#### Work to be completed:
Restate word for word the entries below, starting with the line with "Task: Check the checkbox for extension 802" and continuing through the line with "Viewport: 1024px width, 506px height.". Include both of those lines and no others.

#### Input material:
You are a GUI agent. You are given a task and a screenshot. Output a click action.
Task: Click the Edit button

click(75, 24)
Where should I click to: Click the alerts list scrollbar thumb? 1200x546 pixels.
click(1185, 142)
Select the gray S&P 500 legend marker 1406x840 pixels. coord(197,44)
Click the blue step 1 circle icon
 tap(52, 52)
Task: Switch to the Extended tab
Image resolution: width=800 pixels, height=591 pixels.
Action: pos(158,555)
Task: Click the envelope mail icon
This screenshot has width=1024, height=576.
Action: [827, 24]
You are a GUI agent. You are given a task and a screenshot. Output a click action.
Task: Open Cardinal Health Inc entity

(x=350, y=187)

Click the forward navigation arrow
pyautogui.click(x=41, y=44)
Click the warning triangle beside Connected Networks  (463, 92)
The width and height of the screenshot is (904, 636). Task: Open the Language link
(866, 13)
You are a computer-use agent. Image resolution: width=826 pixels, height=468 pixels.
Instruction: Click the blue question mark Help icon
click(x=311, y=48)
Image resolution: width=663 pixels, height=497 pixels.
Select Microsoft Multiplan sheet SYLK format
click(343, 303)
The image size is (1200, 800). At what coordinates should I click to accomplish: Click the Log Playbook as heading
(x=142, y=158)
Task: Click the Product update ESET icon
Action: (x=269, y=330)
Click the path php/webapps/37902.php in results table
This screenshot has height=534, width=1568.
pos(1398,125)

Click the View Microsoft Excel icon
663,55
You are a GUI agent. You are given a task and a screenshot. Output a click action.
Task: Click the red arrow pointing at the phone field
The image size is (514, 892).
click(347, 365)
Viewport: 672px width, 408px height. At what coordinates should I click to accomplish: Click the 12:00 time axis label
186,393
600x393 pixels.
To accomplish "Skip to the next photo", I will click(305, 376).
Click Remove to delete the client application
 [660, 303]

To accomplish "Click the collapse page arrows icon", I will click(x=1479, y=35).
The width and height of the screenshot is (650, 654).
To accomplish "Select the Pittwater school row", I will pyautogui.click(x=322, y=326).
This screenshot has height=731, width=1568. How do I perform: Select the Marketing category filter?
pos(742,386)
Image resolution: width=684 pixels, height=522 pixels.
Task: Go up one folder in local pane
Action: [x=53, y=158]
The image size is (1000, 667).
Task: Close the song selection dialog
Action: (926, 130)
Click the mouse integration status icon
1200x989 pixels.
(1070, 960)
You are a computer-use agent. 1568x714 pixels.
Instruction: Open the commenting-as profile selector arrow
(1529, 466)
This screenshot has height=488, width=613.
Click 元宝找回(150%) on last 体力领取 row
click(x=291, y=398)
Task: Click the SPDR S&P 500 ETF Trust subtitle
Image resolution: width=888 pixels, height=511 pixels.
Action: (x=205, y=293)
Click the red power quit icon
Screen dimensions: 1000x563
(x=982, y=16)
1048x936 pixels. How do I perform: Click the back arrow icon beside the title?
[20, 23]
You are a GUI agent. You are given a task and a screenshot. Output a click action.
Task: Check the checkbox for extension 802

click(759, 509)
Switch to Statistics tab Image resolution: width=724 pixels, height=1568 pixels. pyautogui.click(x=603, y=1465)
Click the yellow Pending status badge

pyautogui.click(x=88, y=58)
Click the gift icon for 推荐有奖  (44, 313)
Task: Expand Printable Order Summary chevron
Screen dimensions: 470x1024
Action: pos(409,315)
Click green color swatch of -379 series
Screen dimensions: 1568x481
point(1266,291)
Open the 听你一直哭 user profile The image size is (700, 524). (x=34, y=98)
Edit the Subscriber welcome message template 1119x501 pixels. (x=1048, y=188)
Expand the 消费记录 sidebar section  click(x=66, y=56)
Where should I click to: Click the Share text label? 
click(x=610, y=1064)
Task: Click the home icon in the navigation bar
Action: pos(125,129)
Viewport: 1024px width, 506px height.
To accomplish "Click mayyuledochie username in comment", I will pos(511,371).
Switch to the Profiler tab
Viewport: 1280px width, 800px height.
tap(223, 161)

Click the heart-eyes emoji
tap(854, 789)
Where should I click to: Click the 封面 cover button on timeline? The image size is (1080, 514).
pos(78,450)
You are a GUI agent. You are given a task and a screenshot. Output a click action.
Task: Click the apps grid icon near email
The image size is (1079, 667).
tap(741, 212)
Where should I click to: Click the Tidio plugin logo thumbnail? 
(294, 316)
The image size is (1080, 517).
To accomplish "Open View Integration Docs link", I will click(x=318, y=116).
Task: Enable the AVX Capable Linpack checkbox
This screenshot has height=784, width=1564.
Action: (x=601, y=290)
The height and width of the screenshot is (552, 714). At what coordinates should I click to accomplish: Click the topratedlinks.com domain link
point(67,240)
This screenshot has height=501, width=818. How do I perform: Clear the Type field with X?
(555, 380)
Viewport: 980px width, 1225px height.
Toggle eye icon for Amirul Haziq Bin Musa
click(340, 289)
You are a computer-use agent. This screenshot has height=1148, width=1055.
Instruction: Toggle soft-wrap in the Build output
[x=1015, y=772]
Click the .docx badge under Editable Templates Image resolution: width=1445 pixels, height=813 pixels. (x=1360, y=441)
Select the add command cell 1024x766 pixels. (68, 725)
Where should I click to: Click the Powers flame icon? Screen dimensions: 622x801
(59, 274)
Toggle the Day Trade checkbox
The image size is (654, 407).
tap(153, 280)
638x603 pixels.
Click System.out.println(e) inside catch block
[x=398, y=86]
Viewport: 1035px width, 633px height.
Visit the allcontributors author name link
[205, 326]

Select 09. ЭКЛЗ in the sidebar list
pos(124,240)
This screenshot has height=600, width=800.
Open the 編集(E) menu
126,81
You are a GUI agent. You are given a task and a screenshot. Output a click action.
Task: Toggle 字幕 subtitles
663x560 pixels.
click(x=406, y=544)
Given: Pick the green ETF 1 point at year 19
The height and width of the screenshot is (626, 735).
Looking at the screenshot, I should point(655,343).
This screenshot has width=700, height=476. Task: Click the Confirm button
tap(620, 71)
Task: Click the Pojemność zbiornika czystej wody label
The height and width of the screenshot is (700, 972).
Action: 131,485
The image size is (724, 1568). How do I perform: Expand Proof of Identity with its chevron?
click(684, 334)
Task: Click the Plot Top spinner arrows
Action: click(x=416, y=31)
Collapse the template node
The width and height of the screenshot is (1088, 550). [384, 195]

#### Task answer:
Task: Check the checkbox for extension 802

click(759, 509)
Switch to Statistics tab Image resolution: width=724 pixels, height=1568 pixels. pyautogui.click(x=603, y=1465)
Click the yellow Pending status badge

pyautogui.click(x=88, y=58)
Click the gift icon for 推荐有奖  (44, 313)
Task: Expand Printable Order Summary chevron
Screen dimensions: 470x1024
Action: pos(409,315)
Click green color swatch of -379 series
Screen dimensions: 1568x481
point(1266,291)
Open the 听你一直哭 user profile The image size is (700, 524). (x=34, y=98)
Edit the Subscriber welcome message template 1119x501 pixels. (x=1048, y=188)
Expand the 消费记录 sidebar section  click(x=66, y=56)
Where should I click to: Click the Share text label? 
click(x=610, y=1064)
Task: Click the home icon in the navigation bar
Action: pos(125,129)
Viewport: 1024px width, 506px height.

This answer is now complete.